### [SELECTED PASSAGE]
The official manufacturing purchasing managers' index (PMI) rose to 50.1, the first time in three months it exceeded the 50-mark that signals an expansion in production.
The non-manufacturing gauge, which measures activity in the construction and service sectors, fell slightly to 52.3. Both measures beat economists' expectations.
November usually sees a seasonal rebound as there are more working days than in October, when China closes for a week-long national holiday. Energy shortages, which ravaged factory production in September and October, also eased during the month as coal producers boosted output and inventories rose.
"China's manufacturing outlook remains stable as China maintains its advantage in the global manufacturing supply chain amid the ongoing disruptions and shortages," said NatWest Group's China economist Liu Peiqian. "However, the pace of growth may normalise in coming quarters as the demand outlook softens."
National Bureau of Statistics (NBS) senior statistician Zhao Qinghe said recent measures to strengthen energy supply and stabilise prices had seen some impact. The data showed a sharp drop in input prices for manufacturing to 52.9 from 72.1, while output prices plunged to 48.9 from 61.1.
Despite the improvement in the overall PMI, the data highlighted that demand at home and abroad remained sluggish. While the index for new export orders rose to 48.5, it has remained in contraction territory for seven months.
New orders only improved slightly to 49.4 from 48.8.
More than one-third of the surveyed companies said insufficient demand is their most prominent challenge, indicating "the downward pressure on the economy is still very obvious", said researcher Zhang Liqun at the State Council's Development Research Centre, in a statement released by the China Federation of Logistics and Purchasing.
The federation compiles the PMI data alongside the NBS.

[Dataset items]
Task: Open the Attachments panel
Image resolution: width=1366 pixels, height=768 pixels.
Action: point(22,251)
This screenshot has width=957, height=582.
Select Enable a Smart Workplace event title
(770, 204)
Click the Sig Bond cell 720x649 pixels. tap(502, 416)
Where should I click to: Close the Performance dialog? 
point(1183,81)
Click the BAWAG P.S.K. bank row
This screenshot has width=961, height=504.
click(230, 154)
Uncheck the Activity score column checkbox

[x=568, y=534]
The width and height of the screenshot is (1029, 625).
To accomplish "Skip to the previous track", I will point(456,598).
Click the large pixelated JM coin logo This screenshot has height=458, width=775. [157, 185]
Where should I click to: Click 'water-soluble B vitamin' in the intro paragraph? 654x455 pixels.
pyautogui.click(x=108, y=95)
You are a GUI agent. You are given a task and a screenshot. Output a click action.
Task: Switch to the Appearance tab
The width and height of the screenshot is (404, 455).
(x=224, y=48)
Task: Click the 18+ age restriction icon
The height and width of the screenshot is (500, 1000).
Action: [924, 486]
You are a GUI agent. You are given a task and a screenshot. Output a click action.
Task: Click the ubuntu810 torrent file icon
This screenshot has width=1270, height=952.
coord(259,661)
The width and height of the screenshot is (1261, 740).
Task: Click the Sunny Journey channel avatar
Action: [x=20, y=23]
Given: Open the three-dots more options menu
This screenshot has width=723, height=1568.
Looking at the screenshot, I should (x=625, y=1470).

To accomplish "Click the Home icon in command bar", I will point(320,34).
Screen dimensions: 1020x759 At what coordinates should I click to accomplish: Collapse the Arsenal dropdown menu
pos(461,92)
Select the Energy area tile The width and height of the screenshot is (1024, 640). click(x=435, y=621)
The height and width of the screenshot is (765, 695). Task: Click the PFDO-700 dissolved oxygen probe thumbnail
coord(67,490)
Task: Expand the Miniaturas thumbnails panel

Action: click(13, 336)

### [WORK TASK 1]
Reproduce the stretch of the China PMI report from "More than one-third" through "alongside the NBS.", substituting "weak demand" for "insufficient demand".
### [WORK TASK 2]
In the China PMI report, what reading did the non-manufacturing gauge fall to?
### [WORK TASK 3]
Continue the China PMI report from where it stops.
The items have no connection to the PMI report.

### [WRITTEN RESPONSE 1]
More than one-third of the surveyed companies said weak demand is their most prominent challenge, indicating "the downward pressure on the economy is still very obvious", said researcher Zhang Liqun at the State Council's Development Research Centre, in a statement released by the China Federation of Logistics and Purchasing.
The federation compiles the PMI data alongside the NBS.

### [WRITTEN RESPONSE 2]
52.3

### [WRITTEN RESPONSE 3]
Mr Zhang said the priority now is to expand domestic demand by letting government investment play a better role in boosting corporate investment, employment and household consumption.
The economy has been buffeted this year by a housing market crisis and frequent Covid-19 outbreaks, both of them risks that are weighing on next year's outlook as well. Several economists expect growth to slow to under 5 per cent in 2022, with more fiscal and monetary support likely to follow.
Policymakers are trying to moderate the sharp downturn in the property market, while providing targeted support to areas such as small businesses and green technology. More clues on policy action will likely come when the Communist Party holds its Central Economic Work Conference later this month.
The PMI survey showed a pick-up in construction to 59.1 from 56.9, which suggests "activity seems to be reactivated, thanks to government relaxation measures supporting property projects", said Mr Raymond Yeung, chief economist for Greater China at Australia and New Zealand Banking Group.
A set of early indicators showed China's economy continued to slow in November with car and homes sales dropping again as the housing market crisis dragged on. Strong export demand ahead of the year-end holiday season partly helped to offset the property slump.